Andrea continúa leyendo, pero en la últimas entradas del año 1979, la abuela habla únicamente del estado de salud de la bisabuela, que había ido empeorando.

28 de agosto de 1979

Mi mamá llevaba semanas pidiéndome un helado de nance... eso era lo único que tenía antojo de comer. Y yo todos los días le decía que mañana. Hace dos noches, estábamos sentadas en la terraza tomando el fresco y me lo volvió a decir. Le contesté: «mañana, si ya te sientes mejor, te compro tu helado», y entré para colgar su hamaca, segura de que al día siguiente no estaría mejor y no le compraría su helado.

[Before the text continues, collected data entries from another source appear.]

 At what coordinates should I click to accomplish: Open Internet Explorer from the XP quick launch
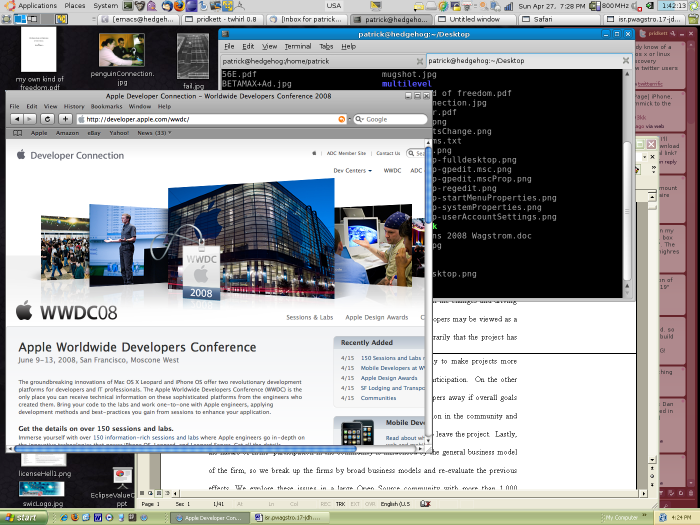click(x=64, y=517)
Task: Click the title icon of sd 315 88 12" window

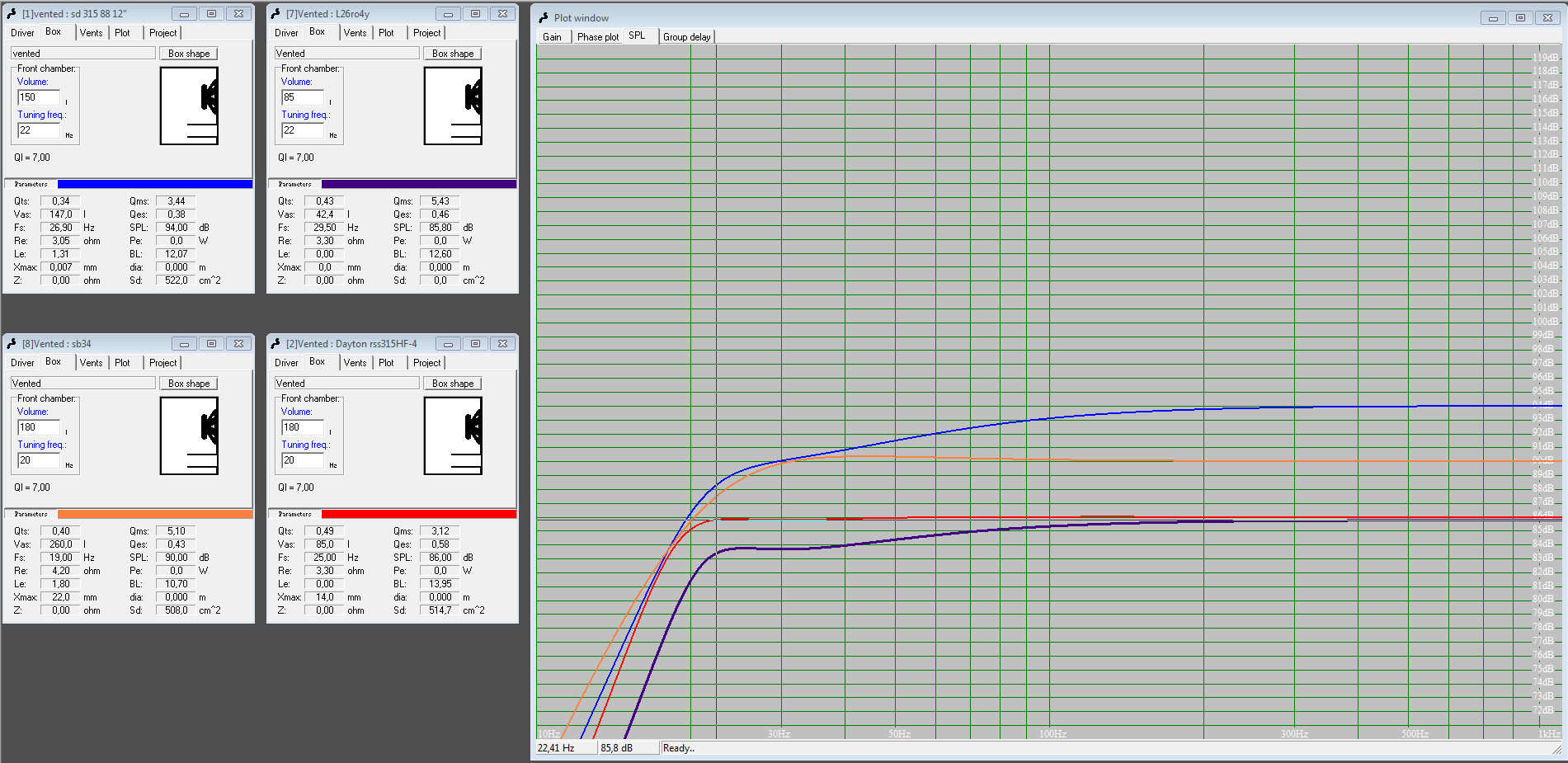Action: pos(12,14)
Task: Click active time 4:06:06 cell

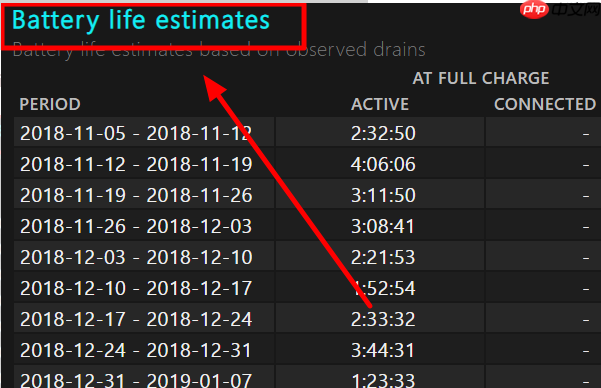Action: point(380,164)
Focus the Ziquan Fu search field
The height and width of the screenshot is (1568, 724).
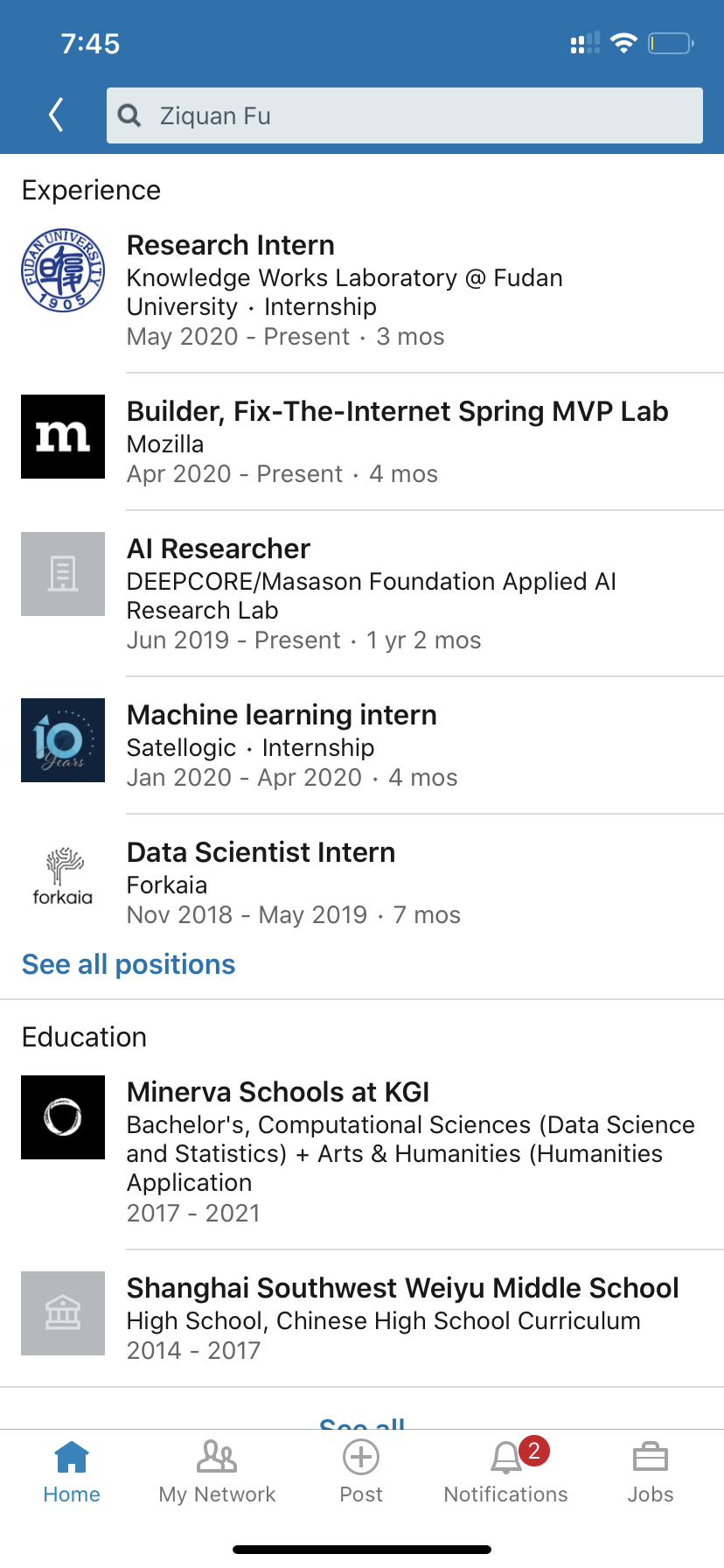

Cuando regresé a avisarle que ya estaba lista su hamaca, la encontré quietecita. Al principio pensé que se había quedado dormida, pero cuando quise despertarla, no pude.

Mi mamá se murió con un antojo que no le cumplí.

~

Las siguientes páginas del cuaderno están en blanco. La abuela Minerva no escribió más el resto de ese año.

«¿Es una basurita eso que se te metió en el ojo?», pregunta la voz de su interior, burlona. Andrea se aclara la garganta, parpadea varias veces, se yergue.

«Hora de revisar mi última caja y dejar estos diarios nuevamente», piensa.